I did, and I've used it to solve issues on Ubuntu, reproduced in the lab. It's not very featured yet, and it can panic and freeze the kernel. That's why I said "Not safe for production use yet".


I thought that was sort of his point, that you can't? I didn't read it as a DTrace vs. Systemtap discussion, but as an observability-on-SmartOS versus observability-on-Ubuntu discussion. If Ubuntu shipped with DTrace (or it could be easily installed), there'd be no real observability difference.

It's a good point that this is a SmartOS vs. Ubuntu rather than SmartOS vs. all-Linuxes comparison, though.


Running dtrace on Ubuntu is possible: much like SystemTap, it's unsupported and involves lots of messing around.

If someone wrote an article called 'Using dtrace' and wrote about the poor experience they had on Ubuntu it'd be just as (in)valid.


Not really; DTrace has never been advertised as a tool for Linux. I've talked about the in-development ports, and that they aren't complete, and that they can panic/freeze systems.

OTOH, SystemTap is advertised as tracing for Linux, and that it's safe for production use. My customers are running Linux, usually Ubuntu, and so I tried using SystemTap.

I wouldn't have written that blog post if the SystemTap homepage simply said: "SystemTap is a tracing tool for RHEL. There are ports in progress for Ubuntu and others, which may panic or freeze systems."

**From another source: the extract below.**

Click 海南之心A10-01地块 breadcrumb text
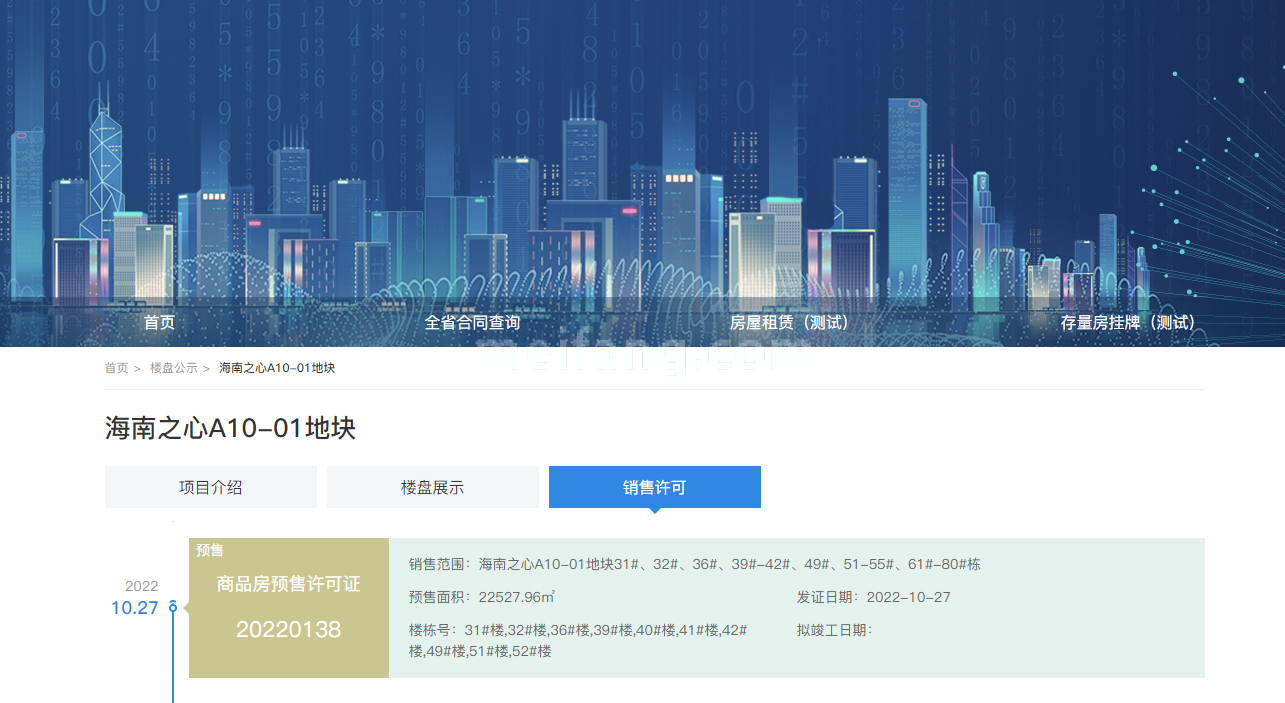Image resolution: width=1285 pixels, height=703 pixels. pos(277,368)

I disagree with the logic for not warning customers of this, and I think it's bad for Red Hat. If the homepage had stated that it's a RHEL tool, those frustrated users would have known to try RHEL, instead of giving up entirely.


If your issue is that SystemTap is advertised as being for Linux but not all distros adopt it, then that really, really doesn't come across from reading your article. At all.